Pharmaceutical industry interactions
The relationship between clinicians and the pharmaceutical industry has received considerable attention in the medical and lay press in recent years. Psychiatry has been a particularly high-profile discipline because of the nature of the drugs being prescribed. However, junior doctors in this specialty have yet to be investigated, prompting the European Federation of Psychiatric Trainees to survey trainee psychiatrists across 20 countries about their interactions with the pharmaceutical industry.4 The 62-item questionnaire was completed by over 1400 participants and demonstrated considerable variation across countries, with frequent interactions still taking place. The authors suggest creating alternative educational opportunities and specific training about the pharmaceutical industry to reduce the impact of industry marketing on psychiatric training. They also identify the importance of role models and encourage senior psychiatrists to reflect on the kind of examples they wish to set to their junior colleagues.

1. Burridge LH, Foster MM, Donald M, et al. (2015) Making sense of change: patients’ views of diabetes and GP-led integrated diabetes care. Health Expect doi:10.1111/hex.12331, [Epub ahead of print].

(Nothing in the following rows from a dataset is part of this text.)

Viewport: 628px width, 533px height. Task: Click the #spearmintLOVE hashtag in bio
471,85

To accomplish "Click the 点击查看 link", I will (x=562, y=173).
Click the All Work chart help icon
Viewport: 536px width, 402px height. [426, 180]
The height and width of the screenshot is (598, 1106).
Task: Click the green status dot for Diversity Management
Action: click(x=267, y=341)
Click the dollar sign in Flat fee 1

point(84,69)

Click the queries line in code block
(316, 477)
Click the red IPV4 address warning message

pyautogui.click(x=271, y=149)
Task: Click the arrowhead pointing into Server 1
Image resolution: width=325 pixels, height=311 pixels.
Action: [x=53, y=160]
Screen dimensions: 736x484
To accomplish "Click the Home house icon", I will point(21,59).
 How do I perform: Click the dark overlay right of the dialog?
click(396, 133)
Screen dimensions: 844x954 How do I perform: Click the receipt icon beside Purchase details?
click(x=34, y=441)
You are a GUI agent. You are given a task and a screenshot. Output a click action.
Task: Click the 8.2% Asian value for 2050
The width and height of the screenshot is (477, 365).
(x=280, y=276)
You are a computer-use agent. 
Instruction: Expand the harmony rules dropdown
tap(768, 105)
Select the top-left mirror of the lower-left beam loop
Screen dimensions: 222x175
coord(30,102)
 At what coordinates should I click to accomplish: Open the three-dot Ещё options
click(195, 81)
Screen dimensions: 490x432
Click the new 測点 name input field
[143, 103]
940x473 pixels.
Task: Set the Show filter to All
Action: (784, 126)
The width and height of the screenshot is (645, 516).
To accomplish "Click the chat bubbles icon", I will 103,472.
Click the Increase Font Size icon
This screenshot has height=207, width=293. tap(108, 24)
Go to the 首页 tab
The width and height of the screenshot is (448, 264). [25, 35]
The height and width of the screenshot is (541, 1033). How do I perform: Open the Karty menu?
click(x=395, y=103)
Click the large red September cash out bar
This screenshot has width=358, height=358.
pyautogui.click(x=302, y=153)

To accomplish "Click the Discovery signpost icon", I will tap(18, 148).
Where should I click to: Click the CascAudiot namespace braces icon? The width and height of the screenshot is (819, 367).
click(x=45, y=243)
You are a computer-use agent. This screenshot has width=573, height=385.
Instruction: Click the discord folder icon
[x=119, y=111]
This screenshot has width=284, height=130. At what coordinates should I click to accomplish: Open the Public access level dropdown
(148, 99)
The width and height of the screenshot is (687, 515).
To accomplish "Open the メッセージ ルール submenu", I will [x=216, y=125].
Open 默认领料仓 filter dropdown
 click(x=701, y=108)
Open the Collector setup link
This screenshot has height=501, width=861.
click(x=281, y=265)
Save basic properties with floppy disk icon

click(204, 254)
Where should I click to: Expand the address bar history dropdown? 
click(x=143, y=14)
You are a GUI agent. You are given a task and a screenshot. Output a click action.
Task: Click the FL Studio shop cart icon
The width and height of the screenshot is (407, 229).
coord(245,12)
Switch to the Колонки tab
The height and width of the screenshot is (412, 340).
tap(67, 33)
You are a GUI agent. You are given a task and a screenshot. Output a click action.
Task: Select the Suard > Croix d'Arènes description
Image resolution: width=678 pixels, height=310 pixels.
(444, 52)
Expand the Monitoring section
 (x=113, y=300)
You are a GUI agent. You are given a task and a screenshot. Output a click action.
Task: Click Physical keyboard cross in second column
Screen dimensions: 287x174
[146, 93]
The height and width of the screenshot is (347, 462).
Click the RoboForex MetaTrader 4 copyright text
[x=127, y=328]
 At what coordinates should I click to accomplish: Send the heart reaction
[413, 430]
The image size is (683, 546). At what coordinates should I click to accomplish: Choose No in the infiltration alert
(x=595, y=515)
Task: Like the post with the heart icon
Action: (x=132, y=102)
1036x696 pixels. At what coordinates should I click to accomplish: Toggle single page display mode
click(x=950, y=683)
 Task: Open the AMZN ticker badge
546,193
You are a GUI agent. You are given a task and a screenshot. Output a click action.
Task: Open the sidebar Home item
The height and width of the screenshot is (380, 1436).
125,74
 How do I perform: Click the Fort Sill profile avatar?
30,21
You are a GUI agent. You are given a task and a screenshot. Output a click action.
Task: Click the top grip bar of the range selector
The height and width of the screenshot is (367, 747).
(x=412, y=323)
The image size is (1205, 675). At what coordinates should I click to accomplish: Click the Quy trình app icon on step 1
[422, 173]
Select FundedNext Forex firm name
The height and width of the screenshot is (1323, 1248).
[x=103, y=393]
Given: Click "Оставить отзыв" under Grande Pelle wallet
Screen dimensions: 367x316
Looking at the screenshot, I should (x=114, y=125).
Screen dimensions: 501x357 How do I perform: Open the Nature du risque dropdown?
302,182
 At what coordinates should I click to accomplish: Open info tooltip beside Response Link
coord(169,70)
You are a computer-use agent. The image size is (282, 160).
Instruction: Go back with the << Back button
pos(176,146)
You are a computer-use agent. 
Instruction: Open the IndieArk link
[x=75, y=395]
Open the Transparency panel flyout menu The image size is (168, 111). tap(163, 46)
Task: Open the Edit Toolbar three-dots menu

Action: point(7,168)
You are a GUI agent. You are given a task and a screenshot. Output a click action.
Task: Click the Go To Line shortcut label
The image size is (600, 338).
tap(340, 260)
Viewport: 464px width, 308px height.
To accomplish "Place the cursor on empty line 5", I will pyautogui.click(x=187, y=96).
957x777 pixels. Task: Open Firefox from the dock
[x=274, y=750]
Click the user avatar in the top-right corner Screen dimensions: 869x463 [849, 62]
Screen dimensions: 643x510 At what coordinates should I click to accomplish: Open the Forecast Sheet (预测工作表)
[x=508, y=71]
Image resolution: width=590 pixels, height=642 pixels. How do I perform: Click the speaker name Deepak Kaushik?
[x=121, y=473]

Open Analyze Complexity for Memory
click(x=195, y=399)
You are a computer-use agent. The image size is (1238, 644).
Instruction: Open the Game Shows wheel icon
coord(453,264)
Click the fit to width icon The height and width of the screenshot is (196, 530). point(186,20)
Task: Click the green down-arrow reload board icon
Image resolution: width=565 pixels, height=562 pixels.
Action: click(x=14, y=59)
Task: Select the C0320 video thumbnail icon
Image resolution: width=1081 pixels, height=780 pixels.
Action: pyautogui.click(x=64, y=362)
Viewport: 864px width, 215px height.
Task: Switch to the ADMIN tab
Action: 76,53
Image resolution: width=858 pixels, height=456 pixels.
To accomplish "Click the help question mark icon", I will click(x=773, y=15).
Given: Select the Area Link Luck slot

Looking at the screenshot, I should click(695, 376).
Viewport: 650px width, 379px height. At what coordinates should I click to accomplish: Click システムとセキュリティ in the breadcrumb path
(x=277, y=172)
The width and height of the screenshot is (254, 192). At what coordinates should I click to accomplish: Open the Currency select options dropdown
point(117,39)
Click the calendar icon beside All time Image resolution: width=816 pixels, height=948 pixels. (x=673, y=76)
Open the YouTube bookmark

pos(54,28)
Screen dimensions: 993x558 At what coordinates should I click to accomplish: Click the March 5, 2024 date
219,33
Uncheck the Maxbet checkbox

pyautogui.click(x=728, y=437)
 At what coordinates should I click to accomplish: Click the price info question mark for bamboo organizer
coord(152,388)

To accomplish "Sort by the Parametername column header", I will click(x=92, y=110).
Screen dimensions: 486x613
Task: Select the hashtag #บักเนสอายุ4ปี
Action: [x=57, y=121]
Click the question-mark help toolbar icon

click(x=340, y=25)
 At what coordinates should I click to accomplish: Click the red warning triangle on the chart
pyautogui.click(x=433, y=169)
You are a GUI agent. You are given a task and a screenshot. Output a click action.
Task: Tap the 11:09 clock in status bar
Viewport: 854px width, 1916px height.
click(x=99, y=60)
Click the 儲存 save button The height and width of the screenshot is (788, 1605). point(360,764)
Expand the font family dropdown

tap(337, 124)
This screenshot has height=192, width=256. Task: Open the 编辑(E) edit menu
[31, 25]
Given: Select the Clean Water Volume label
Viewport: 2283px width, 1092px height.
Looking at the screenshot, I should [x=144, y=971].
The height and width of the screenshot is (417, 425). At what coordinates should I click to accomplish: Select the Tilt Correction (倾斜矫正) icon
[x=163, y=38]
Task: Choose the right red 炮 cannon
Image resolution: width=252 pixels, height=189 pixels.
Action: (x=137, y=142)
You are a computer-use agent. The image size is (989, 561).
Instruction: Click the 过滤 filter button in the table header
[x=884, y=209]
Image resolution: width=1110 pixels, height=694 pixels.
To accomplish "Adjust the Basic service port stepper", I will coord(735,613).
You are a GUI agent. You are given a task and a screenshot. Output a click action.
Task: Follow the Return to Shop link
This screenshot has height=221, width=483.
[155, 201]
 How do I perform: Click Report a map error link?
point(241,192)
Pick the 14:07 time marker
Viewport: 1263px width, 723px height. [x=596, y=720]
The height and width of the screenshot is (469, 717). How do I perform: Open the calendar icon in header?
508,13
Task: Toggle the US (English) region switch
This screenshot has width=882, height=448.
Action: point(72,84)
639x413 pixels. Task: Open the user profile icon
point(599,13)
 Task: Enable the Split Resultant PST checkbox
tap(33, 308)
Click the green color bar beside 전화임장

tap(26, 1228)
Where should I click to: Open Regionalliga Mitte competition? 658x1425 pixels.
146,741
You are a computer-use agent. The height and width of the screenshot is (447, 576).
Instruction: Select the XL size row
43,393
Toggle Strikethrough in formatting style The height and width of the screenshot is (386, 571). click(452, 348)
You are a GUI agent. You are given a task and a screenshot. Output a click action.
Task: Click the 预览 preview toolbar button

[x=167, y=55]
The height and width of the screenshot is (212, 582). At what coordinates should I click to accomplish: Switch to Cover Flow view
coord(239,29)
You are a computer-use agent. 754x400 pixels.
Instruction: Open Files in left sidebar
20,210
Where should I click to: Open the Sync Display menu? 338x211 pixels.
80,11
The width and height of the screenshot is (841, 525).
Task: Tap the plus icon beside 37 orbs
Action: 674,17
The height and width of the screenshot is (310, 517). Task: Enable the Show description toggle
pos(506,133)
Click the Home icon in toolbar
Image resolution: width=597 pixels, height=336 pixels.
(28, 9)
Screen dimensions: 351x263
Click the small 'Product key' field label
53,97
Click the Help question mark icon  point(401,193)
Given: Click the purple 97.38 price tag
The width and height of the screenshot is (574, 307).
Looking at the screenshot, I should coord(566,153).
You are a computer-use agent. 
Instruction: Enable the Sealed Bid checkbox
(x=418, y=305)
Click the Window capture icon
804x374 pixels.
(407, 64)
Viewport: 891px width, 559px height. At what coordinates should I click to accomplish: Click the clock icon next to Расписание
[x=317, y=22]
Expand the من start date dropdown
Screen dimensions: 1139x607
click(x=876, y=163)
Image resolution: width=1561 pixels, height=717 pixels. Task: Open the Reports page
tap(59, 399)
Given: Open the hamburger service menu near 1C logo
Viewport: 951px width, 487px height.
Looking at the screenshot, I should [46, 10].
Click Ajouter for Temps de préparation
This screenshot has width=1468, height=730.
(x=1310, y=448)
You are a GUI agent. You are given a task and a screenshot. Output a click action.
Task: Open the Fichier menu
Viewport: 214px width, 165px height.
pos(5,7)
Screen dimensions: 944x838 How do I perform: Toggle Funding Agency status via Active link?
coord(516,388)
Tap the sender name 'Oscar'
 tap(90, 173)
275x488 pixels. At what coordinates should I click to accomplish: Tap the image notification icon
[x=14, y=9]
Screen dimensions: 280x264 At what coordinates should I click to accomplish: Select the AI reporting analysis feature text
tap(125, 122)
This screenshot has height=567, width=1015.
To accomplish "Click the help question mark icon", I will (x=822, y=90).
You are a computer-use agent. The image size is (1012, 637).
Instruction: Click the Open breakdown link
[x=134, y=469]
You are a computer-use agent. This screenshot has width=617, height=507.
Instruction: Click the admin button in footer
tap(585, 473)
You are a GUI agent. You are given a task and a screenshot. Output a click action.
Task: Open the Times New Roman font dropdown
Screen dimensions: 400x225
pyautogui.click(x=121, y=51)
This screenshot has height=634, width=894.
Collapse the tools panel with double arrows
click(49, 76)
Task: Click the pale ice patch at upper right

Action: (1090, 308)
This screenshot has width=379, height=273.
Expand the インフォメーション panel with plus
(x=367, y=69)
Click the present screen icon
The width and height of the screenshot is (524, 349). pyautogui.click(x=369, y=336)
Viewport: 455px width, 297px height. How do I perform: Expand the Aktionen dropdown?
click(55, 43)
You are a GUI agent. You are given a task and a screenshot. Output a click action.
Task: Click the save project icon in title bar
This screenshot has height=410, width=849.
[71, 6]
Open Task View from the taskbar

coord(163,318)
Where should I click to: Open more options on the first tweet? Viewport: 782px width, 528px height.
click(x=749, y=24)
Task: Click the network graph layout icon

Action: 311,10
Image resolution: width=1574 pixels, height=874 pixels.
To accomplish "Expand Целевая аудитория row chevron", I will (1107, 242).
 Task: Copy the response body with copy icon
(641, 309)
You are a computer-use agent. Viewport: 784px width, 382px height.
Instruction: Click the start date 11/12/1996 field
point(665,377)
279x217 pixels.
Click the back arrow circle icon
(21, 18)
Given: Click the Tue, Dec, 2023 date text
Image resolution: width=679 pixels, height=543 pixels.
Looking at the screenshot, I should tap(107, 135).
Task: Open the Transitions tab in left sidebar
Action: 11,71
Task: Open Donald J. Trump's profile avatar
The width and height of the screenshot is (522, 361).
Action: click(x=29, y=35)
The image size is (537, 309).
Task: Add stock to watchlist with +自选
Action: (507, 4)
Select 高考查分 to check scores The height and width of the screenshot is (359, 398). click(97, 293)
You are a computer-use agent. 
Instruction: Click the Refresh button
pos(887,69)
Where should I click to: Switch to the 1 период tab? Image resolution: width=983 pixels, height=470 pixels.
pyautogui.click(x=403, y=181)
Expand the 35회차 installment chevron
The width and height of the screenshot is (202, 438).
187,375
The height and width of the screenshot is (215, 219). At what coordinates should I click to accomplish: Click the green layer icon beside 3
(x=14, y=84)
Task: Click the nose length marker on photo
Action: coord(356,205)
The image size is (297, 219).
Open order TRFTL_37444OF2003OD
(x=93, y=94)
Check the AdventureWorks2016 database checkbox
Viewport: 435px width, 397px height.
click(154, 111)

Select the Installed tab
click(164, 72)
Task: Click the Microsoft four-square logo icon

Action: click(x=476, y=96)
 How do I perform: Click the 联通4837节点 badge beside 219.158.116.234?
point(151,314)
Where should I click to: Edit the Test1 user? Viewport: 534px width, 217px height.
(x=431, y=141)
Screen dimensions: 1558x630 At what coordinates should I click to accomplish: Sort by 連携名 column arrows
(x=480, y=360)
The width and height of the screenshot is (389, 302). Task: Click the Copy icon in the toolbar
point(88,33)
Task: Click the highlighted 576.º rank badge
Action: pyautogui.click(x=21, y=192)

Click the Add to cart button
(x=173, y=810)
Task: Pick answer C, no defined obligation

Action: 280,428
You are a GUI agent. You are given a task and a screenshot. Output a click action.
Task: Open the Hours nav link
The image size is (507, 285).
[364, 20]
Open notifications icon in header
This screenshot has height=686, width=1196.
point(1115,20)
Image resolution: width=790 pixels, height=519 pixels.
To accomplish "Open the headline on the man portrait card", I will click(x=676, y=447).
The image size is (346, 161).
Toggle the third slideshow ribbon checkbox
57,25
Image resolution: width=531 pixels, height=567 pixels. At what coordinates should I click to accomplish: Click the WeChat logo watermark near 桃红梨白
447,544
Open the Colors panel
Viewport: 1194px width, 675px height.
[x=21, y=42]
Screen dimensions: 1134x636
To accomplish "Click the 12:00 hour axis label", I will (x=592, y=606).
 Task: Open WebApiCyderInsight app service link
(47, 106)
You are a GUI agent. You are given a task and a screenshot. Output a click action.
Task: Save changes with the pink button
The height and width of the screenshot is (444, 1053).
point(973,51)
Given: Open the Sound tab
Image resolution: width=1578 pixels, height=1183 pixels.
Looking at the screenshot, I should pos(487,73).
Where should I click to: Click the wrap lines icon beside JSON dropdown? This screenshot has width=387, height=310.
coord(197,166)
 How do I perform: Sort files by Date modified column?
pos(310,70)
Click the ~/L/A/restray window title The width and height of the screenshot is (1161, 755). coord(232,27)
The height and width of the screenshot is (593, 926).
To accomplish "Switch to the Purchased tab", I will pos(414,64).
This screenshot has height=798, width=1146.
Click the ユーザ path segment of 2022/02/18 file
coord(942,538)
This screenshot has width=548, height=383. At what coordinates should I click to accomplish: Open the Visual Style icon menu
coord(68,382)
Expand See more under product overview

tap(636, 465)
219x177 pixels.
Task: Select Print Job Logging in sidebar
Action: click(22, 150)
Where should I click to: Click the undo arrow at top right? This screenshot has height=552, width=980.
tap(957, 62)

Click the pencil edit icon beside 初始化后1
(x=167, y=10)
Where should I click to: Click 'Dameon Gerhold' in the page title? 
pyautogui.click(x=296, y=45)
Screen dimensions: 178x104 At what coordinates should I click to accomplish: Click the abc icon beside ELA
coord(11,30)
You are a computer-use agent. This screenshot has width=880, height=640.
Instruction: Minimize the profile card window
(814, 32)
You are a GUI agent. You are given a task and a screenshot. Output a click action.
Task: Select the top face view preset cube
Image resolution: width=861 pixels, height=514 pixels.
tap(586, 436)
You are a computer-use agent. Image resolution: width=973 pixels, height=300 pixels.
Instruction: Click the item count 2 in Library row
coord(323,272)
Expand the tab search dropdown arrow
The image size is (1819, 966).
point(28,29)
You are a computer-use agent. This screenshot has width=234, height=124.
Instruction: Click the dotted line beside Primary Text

2. Peters S, Goldthorpe J, McElroy C, et al. (2015) Managing chronic orofacial pain: a qualitative study of patients’, doctors’, and dentists’ experiences. Br J Health Psychol doi:10.1111/bjhp.12141, [Epub ahead of print].
3. Sutkowi-Hemstreet A, Vu M, Harris R, et al. (Apr 14, 2015) Adult patients’ perspectives on the benefits and harms of overused screening tests: a qualitative study. J Gen Intern Med, [Epub ahead of print].
4. Riese F, Guloksuz S, Roventa C, et al. (2015) Pharmaceutical industry interactions of psychiatric trainees from 20 European countries. Eur Psychiatry 30(2):284–290.